Robert Suiter Woodard (born January 10, 1985) is an American baseball coach and former pitcher. He is the head baseball coach at the University of North Carolina at Charlotte. Woodard played college baseball at the University of North Carolina at Chapel Hill from 2004 to 2007 for coach Mike Fox and in Minor League Baseball (MiLB) for three seasons from 2007 to 2009.

Woodard was born in Winston-Salem, North Carolina. He attended Myers Park High School in Charlotte, North Carolina. After graduation from high school, he decided to attend University of North Carolina at Chapel Hill to play baseball. After his junior season, he was selected by the St. Louis Cardinals in the 2006 Major League Baseball draft's 46th round. He returned to North Carolina for his senior season where he was drafted in the twentieth round of the 2007 Major League Baseball draft by the San Diego Padres.

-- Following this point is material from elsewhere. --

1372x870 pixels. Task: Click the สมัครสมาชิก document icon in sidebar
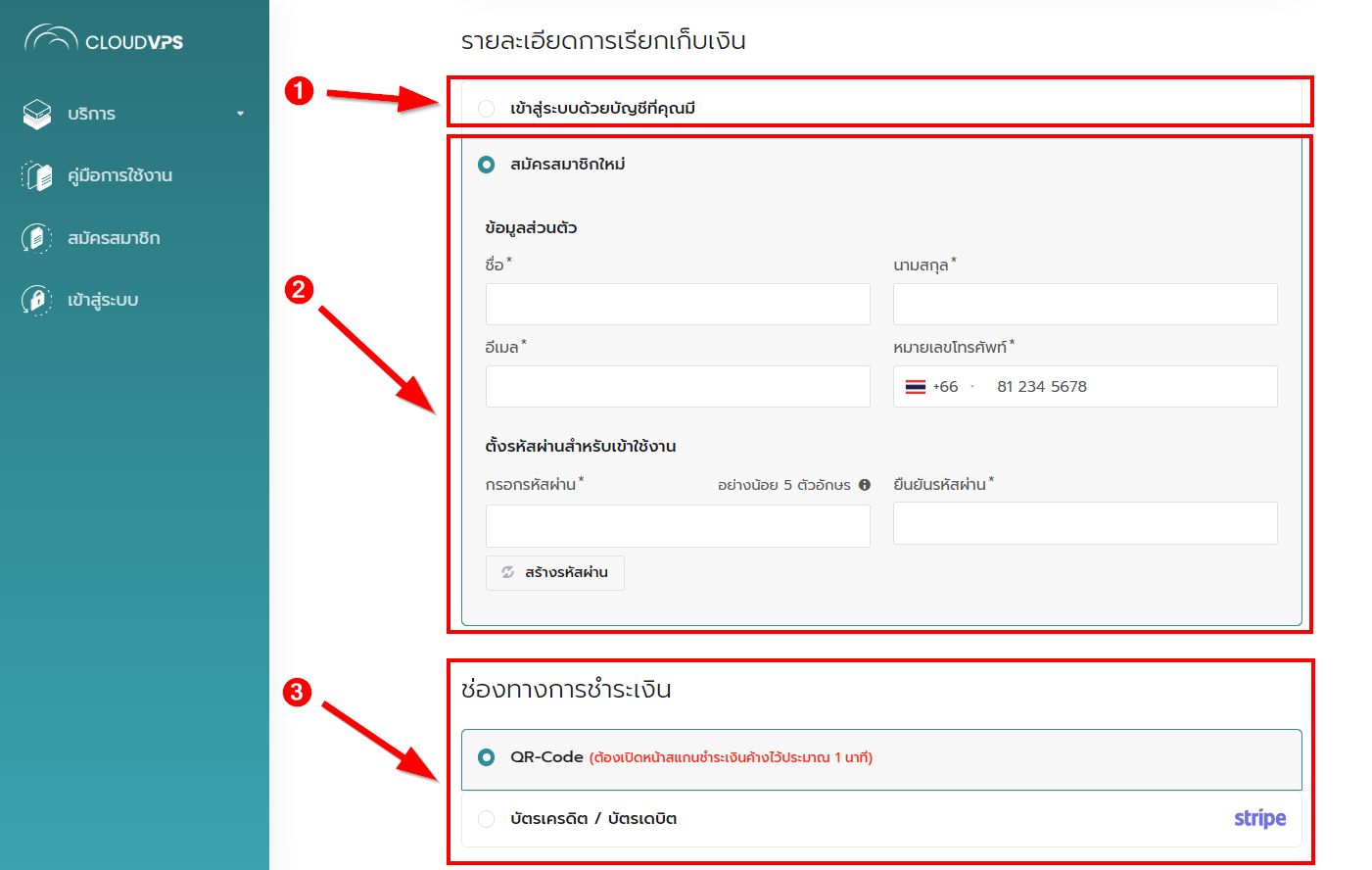point(37,238)
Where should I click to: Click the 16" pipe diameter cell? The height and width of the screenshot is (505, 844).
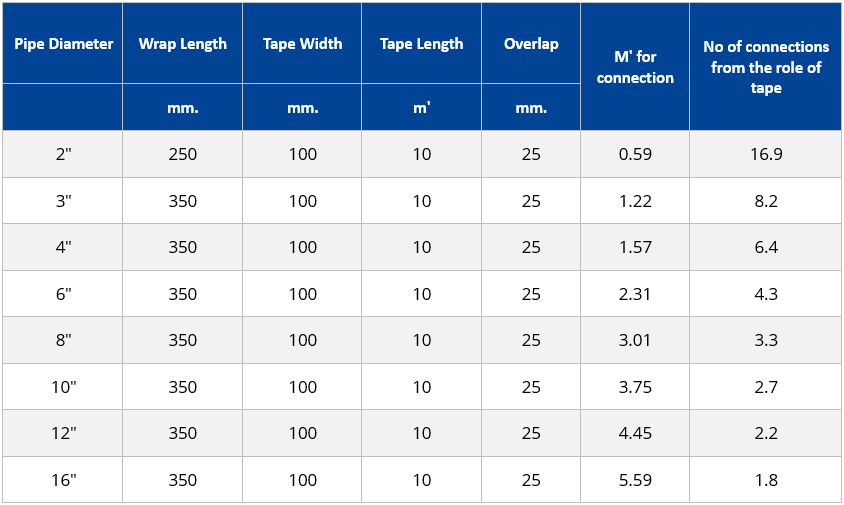64,480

In 2019, Woodard was named the head coach of the Charlotte 49ers baseball program.

Amateur career
Woodard attended Myers Park High School in Charlotte, North Carolina, where he played for the school's baseball teams where he pitched and played shortstop. As a senior, the Team One South Showcase named Woodard a top 10 prospect. He also played on the Area Code National Team in the Japan Goodwill Series.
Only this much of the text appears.